Jan Hellemans et al. Genome Biol.

Abstract

Although quantitative PCR (qPCR) is becoming the method of choice for expression profiling of selected genes, accurate and straightforward processing of the raw measurements remains a major hurdle. Here we outline advanced and universally applicable models for relative quantification and inter-run calibration with proper error propagation along the entire calculation track. These models and algorithms are implemented in qBase, a free program for the management and automated analysis of qPCR data.

Figures

Figure 1
Figure 1
Effect of reference quantification cycle value on increase in error. Relative quantities were calculated for a simulated experiment with a five point four-fold dilution series using, respectively, the lowest Cq (squares), the average Cq (circles) or the highest Cq (triangles) as the reference quantification cycle value. Cq and quantity values are shown at the top left. The increase in the error on relative quantities for the different samples is shown at the top right, with the average increase depicted on the lower left graph.
Figure 2
Figure 2
Experimental setup. Experimental setup used to evaluate the effects of inter-run calibration. On the right side, a sample maximization approach is used to analyze 6 genes for 11 samples in 1.5 run. With gene maximization (left side), IRCs (S1, S2, S3) are required to allow comparison of S5-S7 (run 1) to S8-S11 (run 2 or 3), thus requiring two full runs. The IRCs in run 2 are measured on the same cDNA dilution whereas the IRCs in run 3 are measured on newly prepared cDNA from the same RNA.
Figure 3
Figure 3
Experimental data comparing sample and gene maximization. The sample maximization approach (run 5) is compared to the gene maximization approach (runs 1 and 2 or 1 and 3). The difference between the IRCs is 0.77 for the Cq values, 72% for the NRQ values, and eliminated after inter-run calibration.

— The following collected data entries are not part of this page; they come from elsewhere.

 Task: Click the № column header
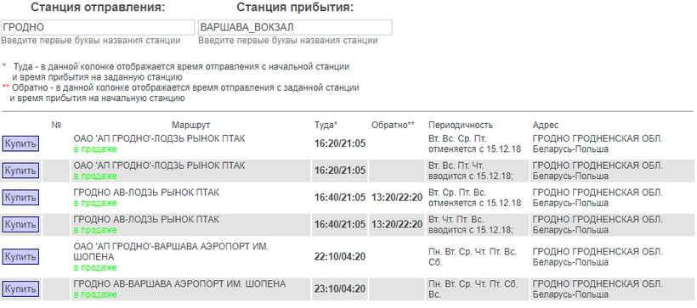click(x=56, y=126)
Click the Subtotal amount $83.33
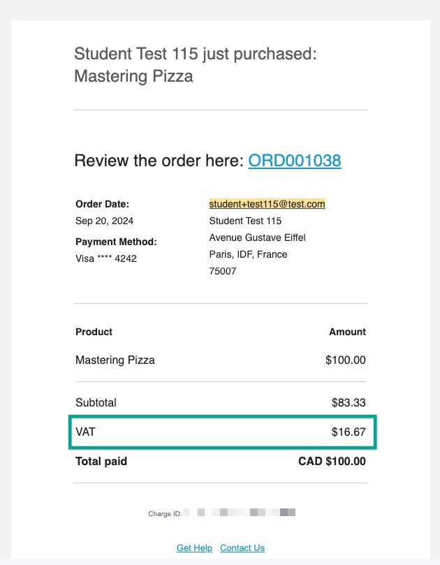 point(349,402)
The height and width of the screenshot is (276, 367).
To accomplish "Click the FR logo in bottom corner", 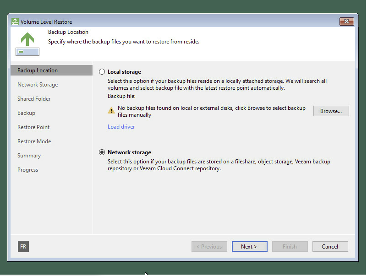I will click(23, 246).
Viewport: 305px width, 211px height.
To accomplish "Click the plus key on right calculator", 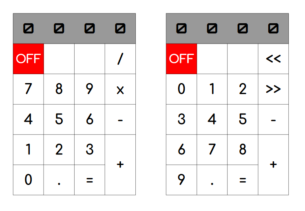I will coord(273,165).
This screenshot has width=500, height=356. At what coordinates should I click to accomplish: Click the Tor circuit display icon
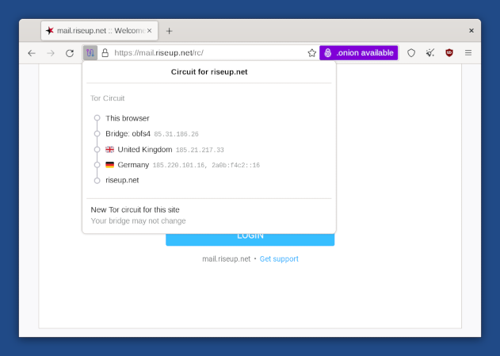click(x=90, y=53)
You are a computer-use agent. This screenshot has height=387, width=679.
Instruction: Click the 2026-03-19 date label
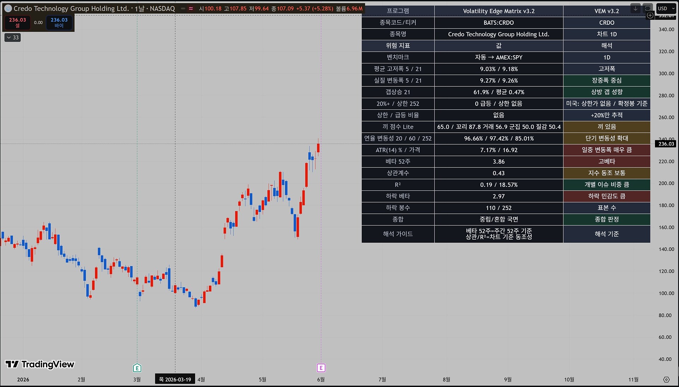pos(175,380)
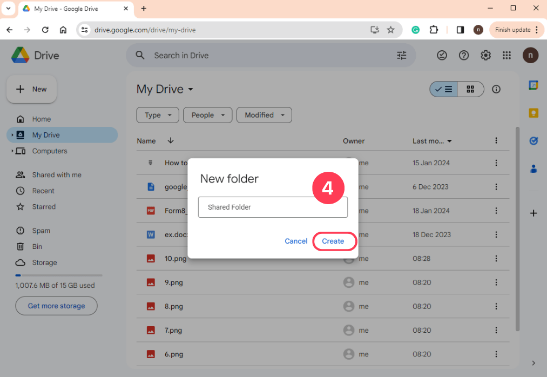Open Drive settings gear
547x377 pixels.
485,55
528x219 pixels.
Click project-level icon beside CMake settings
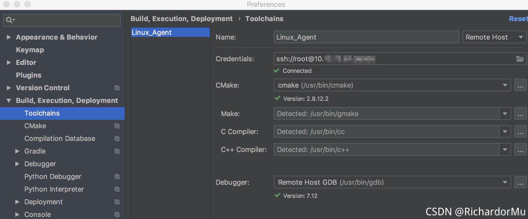tap(117, 126)
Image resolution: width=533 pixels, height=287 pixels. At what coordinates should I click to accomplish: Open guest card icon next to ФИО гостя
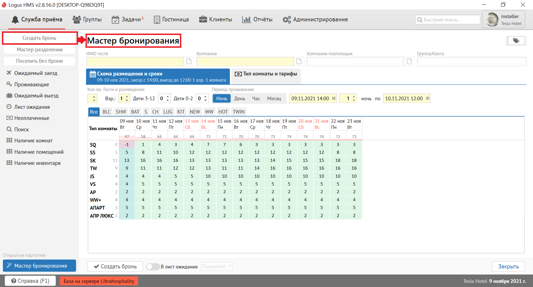189,61
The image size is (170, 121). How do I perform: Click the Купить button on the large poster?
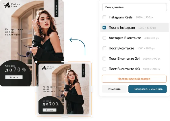[x=14, y=77]
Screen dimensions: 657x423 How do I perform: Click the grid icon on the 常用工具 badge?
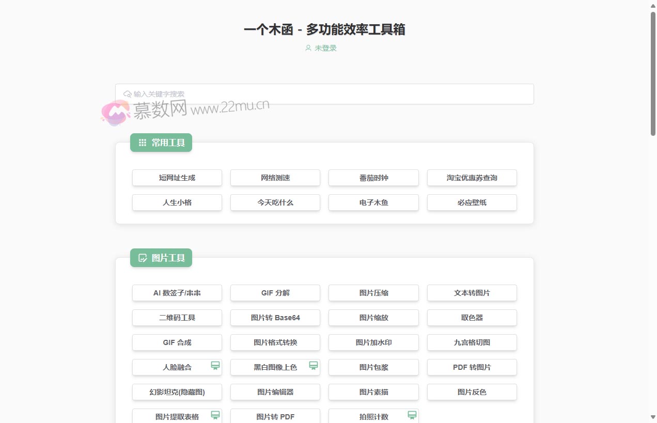pyautogui.click(x=142, y=143)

Grey and white within the same display item indicates that data comes from different runs.
Figure 4
Figure 4
qBase. (a) qBase start up screen; (b) import wizard allowing selection of the format of the input file; (c) standard curve with a five point four-fold dilution series used to calculate the amplification efficiency; (d) qBase Analyzer main window with the workflow on the right and sample and gene list on the left - special sample types and reference genes are highlighted; (e) single gene histogram; (f) multi-gene histogram.
Figure 5
Figure 5
qBase calculation workflow.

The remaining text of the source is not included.